Nun ist die Tat eines verwirrten jungen Mannes sicher nicht
ursächlich mit geschmacklosen Possen der Republikanerin Palin in
Verbindung zu bringen. Aber in der Gesamtbetrachtung fallen das
Attentat und seine Umstände in eine Zeit der Klimaveränderung, die
das ganze Land erfasst hat. In Anlehnung an das viel diskutierte Wort
von Ex-Bischöfin Margot Käßmann über Afghanistan kann man
formulieren: Nichts ist gut in Amerika.

Positive Nachrichten aus Übersee sind extrem selten geworden: Die
Präsidentschaft von Barack Obama, der angetreten war, die Nation nach
der Bush-Ära wieder zu einen, hat die Spaltung des Landes weiter
vertieft. Der Protest gegen Obama kanalisiert sich in der
erzkonservativen Tea-Party-Bewegung, in der sich inzwischen Millionen
enttäuschte Amerikaner sammeln. Für Obama wäre es höchste Zeit,
innenpolitische Erfolge zu verbuchen, doch sein Slogan „Yes we can“
ist verstummt. Heute leben mehr Amerikaner in Armut als zu
Bush-Zeiten, die Arbeitslosigkeit ist hoch, die Pläne für
grundlegende Reformen verwässerten im Parteiengezänk. Und just am Tag
vor dem Attentat wurde bekannt, dass ein erregter Finanzminister
Timothy Geithner in einem Brief alle Abgeordneten vor dem drohenden
Staatsbankrott warnt.

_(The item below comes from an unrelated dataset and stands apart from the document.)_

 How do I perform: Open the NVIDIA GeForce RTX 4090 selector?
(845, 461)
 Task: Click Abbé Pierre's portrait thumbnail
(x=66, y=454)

Den „American Way of Life“, einst Vorbild für
die ganze Welt, kennen viele Amerikaner heute nur noch aus den
Geschichtsbüchern.

Auf dem Boden zunehmender sozialer Spannungen gedeihen radikale
Positionen und der Hass, der schließlich in Gewalttaten mündet.
Friedensnobelpreisträger Obama, das ist zur Hälfte seiner Amtszeit
klar, hat weder außenpolitisch noch in seinem eigenen Land für
Frieden sorgen können. Seine Visionen von einem besseren Amerika,
wegen der er gewählt wurde, sind Phantasien geblieben. Die Aussichten
für die verbleibenden zwei Amtsjahre sind düster: Durch die verlorene
Mehrheit im Kongress ist das Regieren noch schwieriger geworden. Die
Krise der amerikanischen Gesellschaft dürfte sich ausweiten – Ausgang
ungewiss. Wir sollten besorgt sein, denn es gilt der Spruch: Wenn
Amerika hustet, fängt sich Europa die Grippe ein.